What you are asked to do »
The expected answer comprises all lines from the entries that contain the string "agent".

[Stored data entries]

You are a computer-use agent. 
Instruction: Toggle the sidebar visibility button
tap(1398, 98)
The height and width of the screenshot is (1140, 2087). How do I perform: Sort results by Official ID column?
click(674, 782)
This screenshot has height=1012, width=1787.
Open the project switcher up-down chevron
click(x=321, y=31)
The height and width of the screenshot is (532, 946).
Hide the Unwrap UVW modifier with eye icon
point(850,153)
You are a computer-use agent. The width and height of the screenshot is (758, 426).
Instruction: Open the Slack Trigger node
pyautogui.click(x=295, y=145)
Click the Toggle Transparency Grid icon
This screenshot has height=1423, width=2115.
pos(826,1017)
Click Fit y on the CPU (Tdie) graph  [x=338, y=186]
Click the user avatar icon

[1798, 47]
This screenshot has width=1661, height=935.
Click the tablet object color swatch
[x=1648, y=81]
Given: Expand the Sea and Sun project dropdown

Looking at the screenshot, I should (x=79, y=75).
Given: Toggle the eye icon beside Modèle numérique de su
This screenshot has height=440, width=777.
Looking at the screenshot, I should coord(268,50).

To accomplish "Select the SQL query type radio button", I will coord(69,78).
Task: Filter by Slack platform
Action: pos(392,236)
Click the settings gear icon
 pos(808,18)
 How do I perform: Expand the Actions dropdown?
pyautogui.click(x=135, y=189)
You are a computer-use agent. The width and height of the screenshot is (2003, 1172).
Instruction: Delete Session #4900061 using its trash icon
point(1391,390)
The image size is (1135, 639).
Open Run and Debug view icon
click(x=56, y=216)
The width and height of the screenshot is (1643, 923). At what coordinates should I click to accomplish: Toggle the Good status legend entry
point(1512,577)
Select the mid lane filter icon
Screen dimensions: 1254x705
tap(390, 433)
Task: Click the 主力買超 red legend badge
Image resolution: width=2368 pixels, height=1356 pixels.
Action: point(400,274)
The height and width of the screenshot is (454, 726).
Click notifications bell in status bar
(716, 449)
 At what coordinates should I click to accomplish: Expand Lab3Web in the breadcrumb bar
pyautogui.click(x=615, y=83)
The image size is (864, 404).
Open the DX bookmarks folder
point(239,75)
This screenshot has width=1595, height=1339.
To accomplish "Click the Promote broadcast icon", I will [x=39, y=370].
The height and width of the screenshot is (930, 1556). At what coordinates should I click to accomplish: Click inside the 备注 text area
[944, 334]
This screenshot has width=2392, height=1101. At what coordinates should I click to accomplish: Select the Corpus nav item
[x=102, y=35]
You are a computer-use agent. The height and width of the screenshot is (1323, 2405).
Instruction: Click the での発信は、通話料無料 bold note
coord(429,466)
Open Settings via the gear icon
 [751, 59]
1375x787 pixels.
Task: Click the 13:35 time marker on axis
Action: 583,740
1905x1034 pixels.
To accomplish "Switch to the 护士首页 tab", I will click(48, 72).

Reply to the exercise »
You are a computer-use agent. 
You are a computer-use agent. The width and height of the screenshot is (758, 426).
You are a computer-use agent. The width and height of the screenshot is (2003, 1172).
You are a computer-use agent. The height and width of the screenshot is (1323, 2405).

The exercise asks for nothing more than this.